> TASK TO CARRY OUT: In the problem formulation text below, what distribution are the elements of each device's random vector sampled from?

··· SOURCE TEXT ···

Problem formulation
Given M time instances and N devices in the network, the original data in the network can be represented by a m×n matrix X, where each row represents the readings in the network at a time instant and each column represents the readings of an IoT device at a different time instant. Xij(1≤i≤M,1≤j≤N) denotes the reading of each node j at time instant ti.
Let A denote a linear map from RM×N space to Rp space and vec denote a linear map to transform a matrix to a vector by overlaying one column on another; we have
$$A(\boldsymbol{X})=\boldsymbol{\Phi} \cdot vec(\boldsymbol{X}) $$
where Φ is a p×MN matrix. Let Φ be a random matrix satisfying the RIP condition [21]. Before deployment, each device is equipped with a pseudo-random number generator. Once the device produces a reading at some time instance, the pseudo-random number generator will generate a random vector of length p with the combination of current time instance and the device’s ID as random seed. The elements of this random vector is i.i.d. sampled from a Gaussian distribution of mean 0 and variance 1/p. Note that this pseudo-random number generation at each device could be reproduced by the base station by using the same generator.

··· DATA BLOCK ···

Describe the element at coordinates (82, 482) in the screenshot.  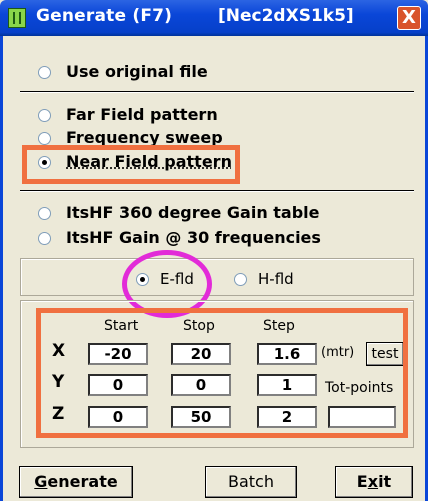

···

> ANSWER BOX: A Gaussian distribution with mean 0 and variance 1/p.